Tennessee law allows adult adoption. This often occurs in a situation such as “My aunt and uncle raised me and I want to legally recognize them as my legal parents.” or something similar. The main issues to understand regarding an adult adoption are:
- If two people are adopting an adult, they must be married to one another. A married person cannot adopt without their spouses consent.
- The only way to retain one birth parent’s parental rights in an adult adoption is for a step-parent adoption to occur. Otherwise, both birth parents’ parental rights are terminated.
- The birth parents do NOT have to consent to the adoption but they must be given notice of the action, unless they are deceased. The law states, “When petitioner seeks to adopt a person who is eighteen years of age or older, only the sworn, written consent of the person sought to be adopted shall be required and no order of reference or any home studies need be issued." Tennessee Code Annotated §36-1-117(j)(1).

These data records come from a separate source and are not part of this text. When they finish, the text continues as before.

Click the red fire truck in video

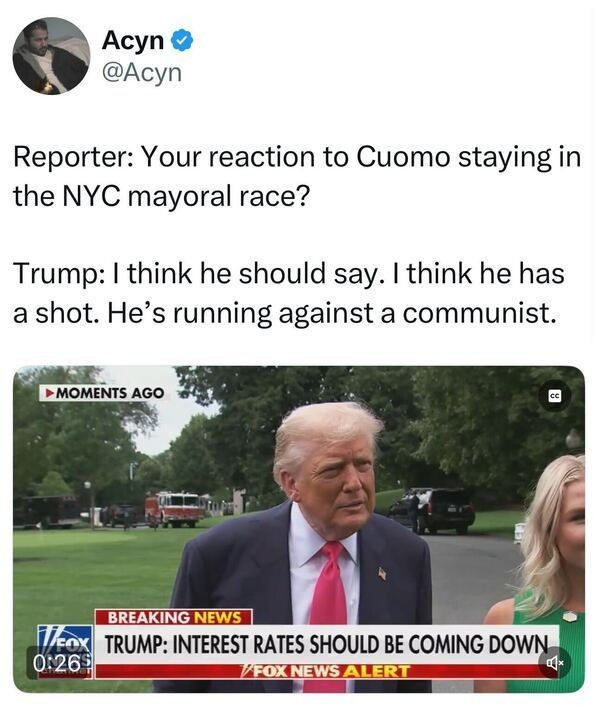(x=173, y=509)
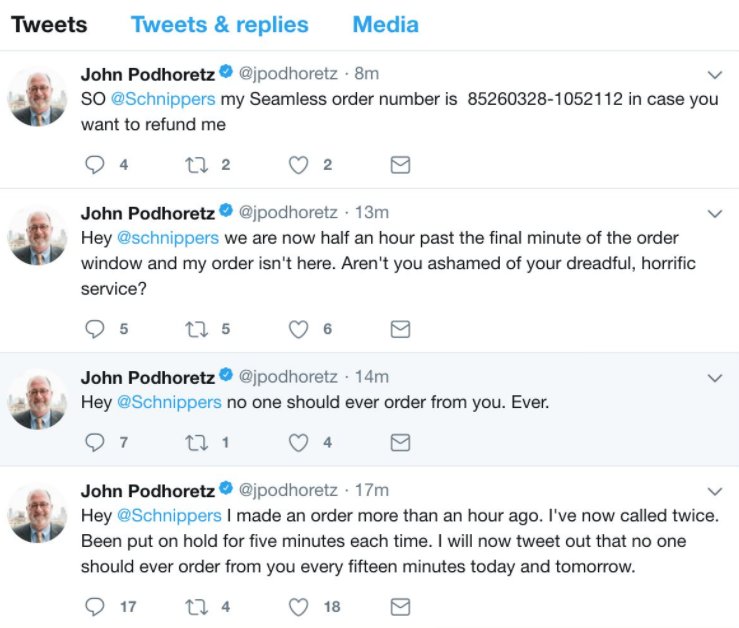
Task: Like the Seamless order number tweet
Action: click(298, 165)
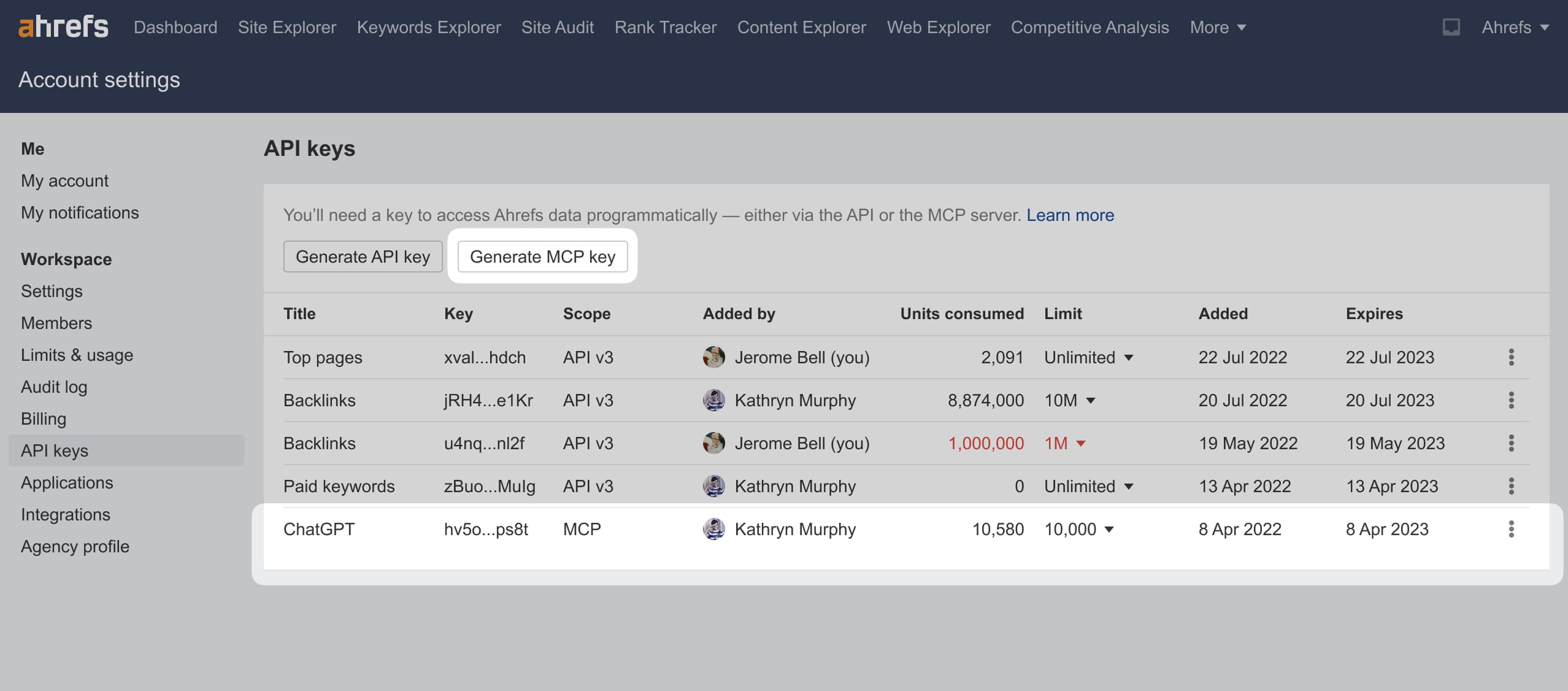Open the red 1M limit dropdown
Image resolution: width=1568 pixels, height=691 pixels.
tap(1065, 443)
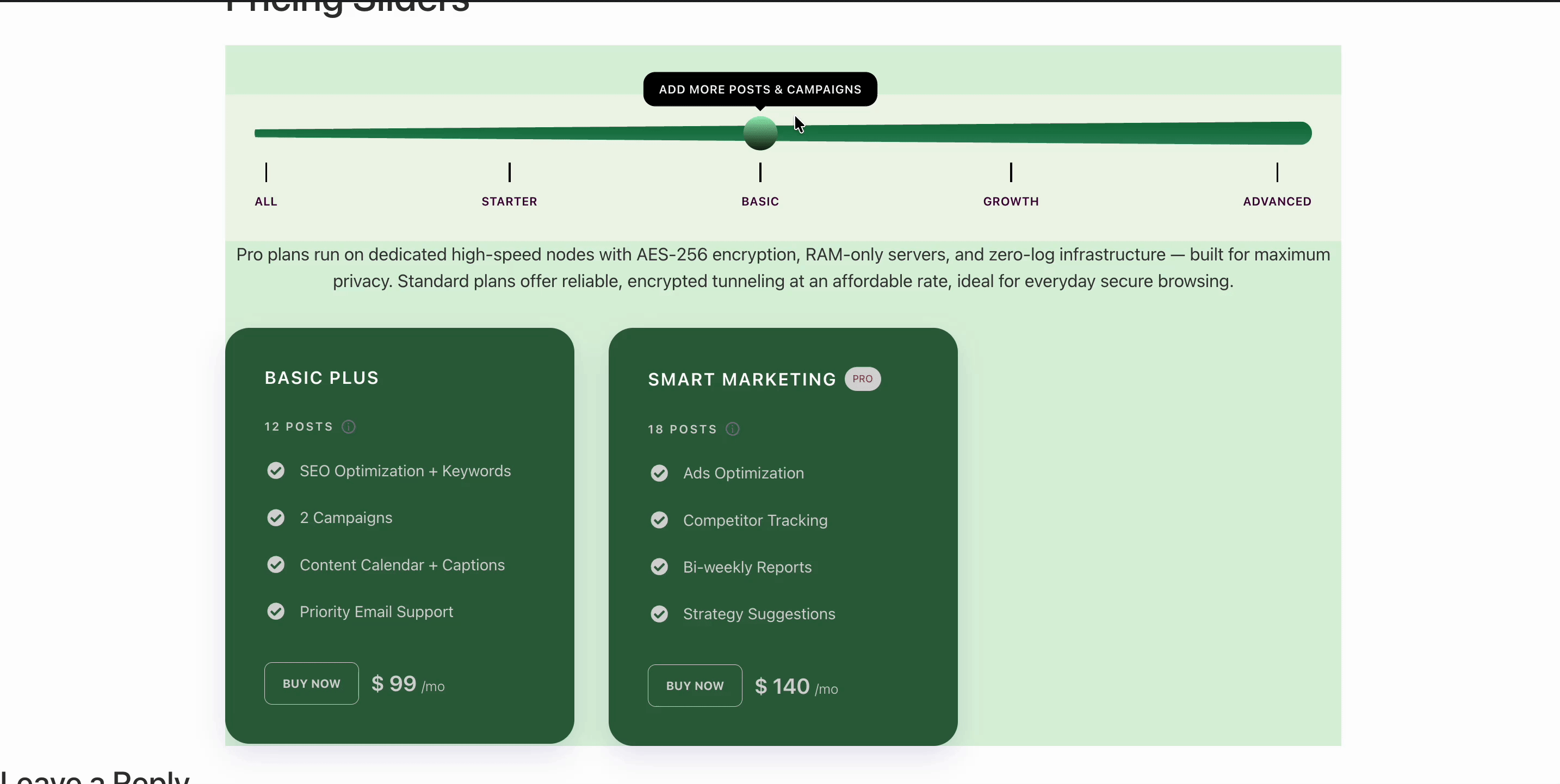1560x784 pixels.
Task: Click the checkmark beside 2 Campaigns
Action: tap(276, 518)
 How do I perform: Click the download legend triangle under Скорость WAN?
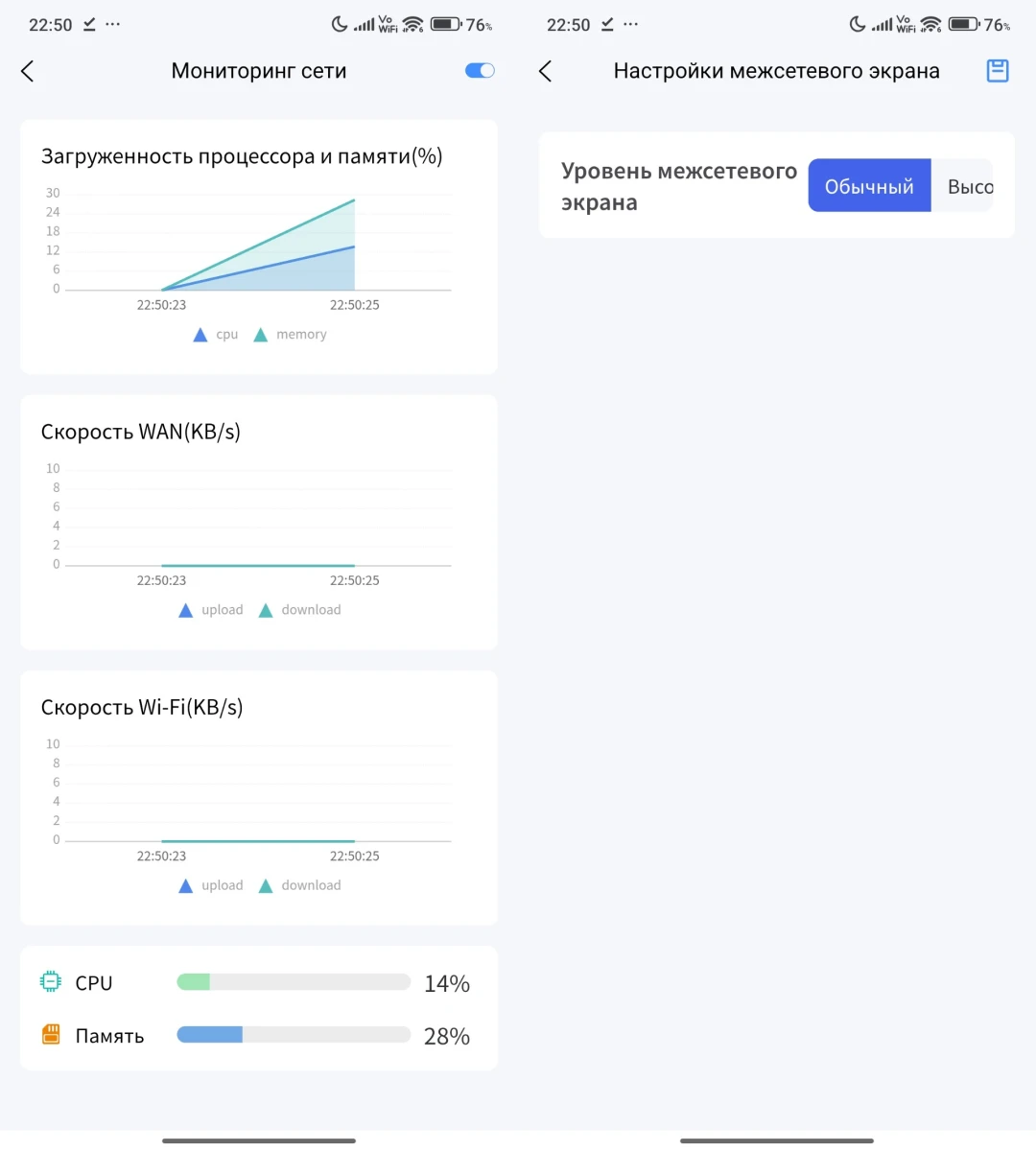(266, 611)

Also, if the adult adoptee was previously adjudicated incompetent, "the written consent of the adult person's guardian or conservator of the person shall be required." Tenn. Code Ann. § 36-1-117(j)(2)(a).
- When adopting an adult over 21, that person needs to be specifically named in wills or estate planning documents of the adoptive parents. The word “child” or “heirs” or the like, will not cover that adopted person if they were 21 or older at the time of the adoption.